In [37]:
from datasets import load_dataset
from transformers import AutoModelForSeq2SeqLM
from transformers import AutoTokenizer
from transformers import GenerationConfig

In [38]:
huggingface_dataset_name = "knkarthick/dialogsum"
dataset = load_dataset(huggingface_dataset_name)

In [39]:
dataset

DatasetDict({
    train: Dataset({
        features: ['id', 'dialogue', 'summary', 'topic'],
        num_rows: 12460
    })
    validation: Dataset({
        features: ['id', 'dialogue', 'summary', 'topic'],
        num_rows: 500
    })
    test: Dataset({
        features: ['id', 'dialogue', 'summary', 'topic'],
        num_rows: 1500
    })
})

In [40]:
example_index = [0,1]
one_shot_template = ''
for i, index in enumerate(example_index):
    dialogue = dataset['test'][index]['dialogue']
    summary = '\nSummary: '+dataset['test'][index]['summary']
    one_shot_template += dialogue
    if i == len(example_index)-1:
        one_shot_template += '\nSummary: '
    else:
        one_shot_template += summary + '\n\n'    
print(one_shot_template)

#Person1#: Ms.
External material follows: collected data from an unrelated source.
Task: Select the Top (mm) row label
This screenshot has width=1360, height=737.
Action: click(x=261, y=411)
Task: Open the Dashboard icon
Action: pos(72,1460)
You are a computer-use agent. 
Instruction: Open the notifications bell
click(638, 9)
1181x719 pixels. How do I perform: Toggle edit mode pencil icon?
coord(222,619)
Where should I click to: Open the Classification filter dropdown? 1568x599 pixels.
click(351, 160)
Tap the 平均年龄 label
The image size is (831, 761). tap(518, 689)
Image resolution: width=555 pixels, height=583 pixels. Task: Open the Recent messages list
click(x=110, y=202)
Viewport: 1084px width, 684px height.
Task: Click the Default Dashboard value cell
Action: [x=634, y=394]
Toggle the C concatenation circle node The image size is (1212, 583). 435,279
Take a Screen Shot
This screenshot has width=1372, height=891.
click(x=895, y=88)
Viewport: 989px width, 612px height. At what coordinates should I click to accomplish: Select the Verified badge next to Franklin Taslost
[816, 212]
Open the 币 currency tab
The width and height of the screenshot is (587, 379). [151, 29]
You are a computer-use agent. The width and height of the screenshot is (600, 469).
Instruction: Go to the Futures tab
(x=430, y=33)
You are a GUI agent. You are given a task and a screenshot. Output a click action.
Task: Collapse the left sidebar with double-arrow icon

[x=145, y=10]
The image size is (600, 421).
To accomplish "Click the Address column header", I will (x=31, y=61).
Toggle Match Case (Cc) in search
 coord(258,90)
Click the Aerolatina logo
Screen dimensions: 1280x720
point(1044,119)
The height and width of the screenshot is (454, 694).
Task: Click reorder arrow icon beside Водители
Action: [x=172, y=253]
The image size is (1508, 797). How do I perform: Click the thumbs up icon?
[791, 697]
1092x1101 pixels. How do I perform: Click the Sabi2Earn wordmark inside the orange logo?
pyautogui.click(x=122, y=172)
Dawson, I need you to take a dictation for me.
#Person2#: Yes, sir...
#Person1#: This should go out as an intra-office memorandum to all employees by this afternoon. Are you ready?
#Person2#: Yes, sir. Go ahead.
#Person1#: Attention all staff... Effective immediately, all office communications are restricted to email correspondence and official memos. The use of Instant Message programs by employees during working hours is strictly prohibited.
#Person2#: Sir, does this apply to intra-office communications only? Or will it also restrict external communications?
#Person1#: It should apply to all communications, not only in this office between employees, but also any outside communications.
#Person2#: But sir, many employees use Instant Messaging to communicate with their clients.
#Person1#: They will just have to change their communication methods. I don't want any - one using Instant Messaging in this office. It wastes too much time! Now, please continue with the memo. Wh

In [47]:
from transformers import AutoTokenizer, AutoModelForCausalLM

model_name='google/flan-t5-base'
model = AutoModelForSeq2SeqLM.from_pretrained(model_name)
tokenizer = AutoTokenizer.from_pretrained(model_name)

In [54]:
sentence = 'Hi, how are you today?'
encoded_sentence = tokenizer(sentence,return_tensors='pt')
decoded_sentence = tokenizer.decode(encoded_sentence['input_ids'][0], skip_special_tokens=True)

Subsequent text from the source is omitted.